Enfants roms à Budapest. Photo : Zoltan Balogh (Hongrie) / photo.romadecade.org

L’intégration forcée, avenir des Roms ?

Au cœur d’une série de faits divers, la situation des Roms fait l’objet d’un intense débat dans la presse hongroise. Une idée, explicitée par l’essayiste Eszter Babarczy dans l’hebdomadaire HVG, fait son apparition : couper les jeunes de leur milieu pour favoriser leur intégration.

Publié le 27 octobre 2009 à 11:18
Enfants roms à Budapest. Photo : Zoltan Balogh (Hongrie) / photo.romadecade.org

Dans le débaten cours sur la difficulté d'intégration des Roms hongrois, mon rédacteur en chef m'a demandé d'écrire la version "politiquement correcte". Fastoche, me suis-je dit : "Pas de problème. Si les racistes cessaient d'accuser les Tziganes de tous les maux, ce serait réglé". Vraiment ? Bien sûr que non. Les quinze dernières années prouvent que non seulement cette attitude n’a pas résolu les problèmes, mais qu'elle n'a fait que renforcer le discours raciste dans la société. La montée du Jobbik [parti d'extrême droite] est en grande partie due à cet angélisme.

Tâche 1: Selon l'extrait, dans quel hebdomadaire l'essayiste Eszter Babarczy explicite-t-elle l'idée de couper les jeunes Roms de leur milieu ?

Lignes fournies:
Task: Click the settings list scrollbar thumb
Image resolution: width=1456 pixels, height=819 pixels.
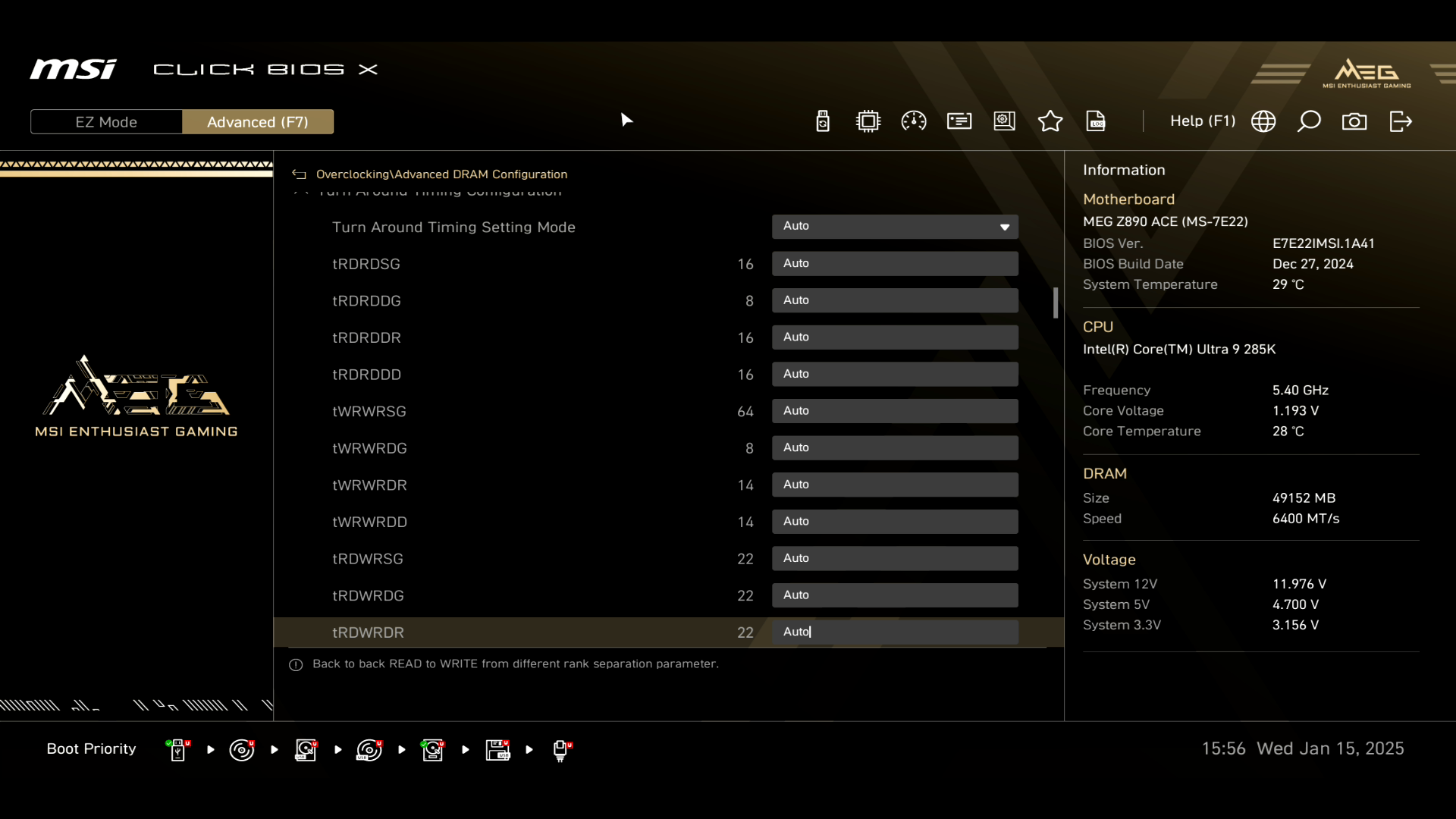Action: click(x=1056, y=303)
==
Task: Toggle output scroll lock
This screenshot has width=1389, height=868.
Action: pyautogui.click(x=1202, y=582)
...
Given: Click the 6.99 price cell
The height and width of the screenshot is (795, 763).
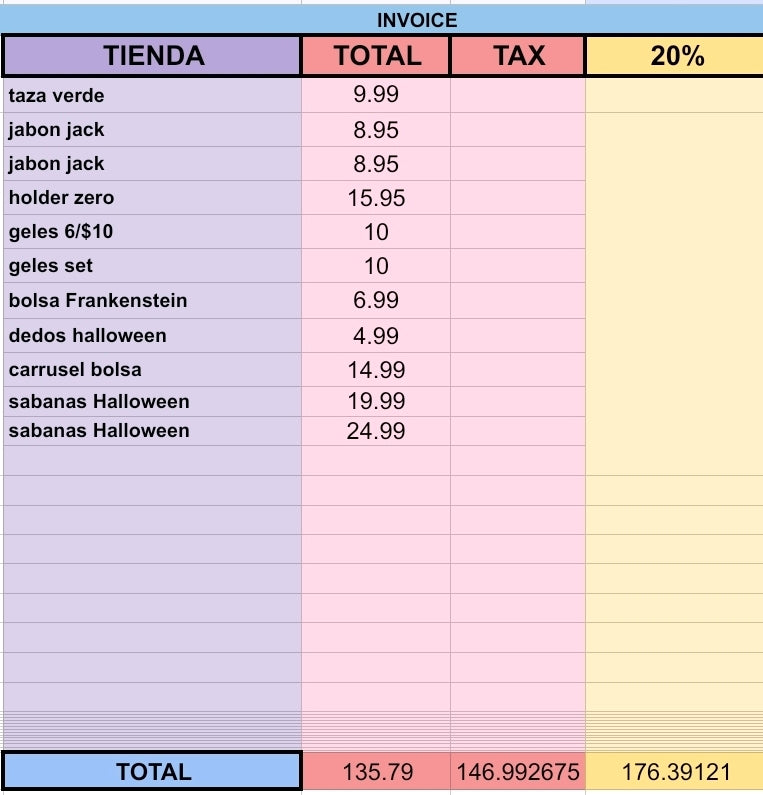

Tâche 2: Dans les lignes fournies, réécrivez le passage allant de la ligne contenant "Task: Click the settings list scrollbar thumb" jusqu'à celle contenant "Action: click(x=1056, y=303)" incluses, en remplaçant "pixels" par "px" sans rien modifier d'autre. Omettez les images dans la réponse.

Réponse 1: Dans l'hebdomadaire HVG.

Réponse 2:
Task: Click the settings list scrollbar thumb
Image resolution: width=1456 px, height=819 px.
Action: click(x=1056, y=303)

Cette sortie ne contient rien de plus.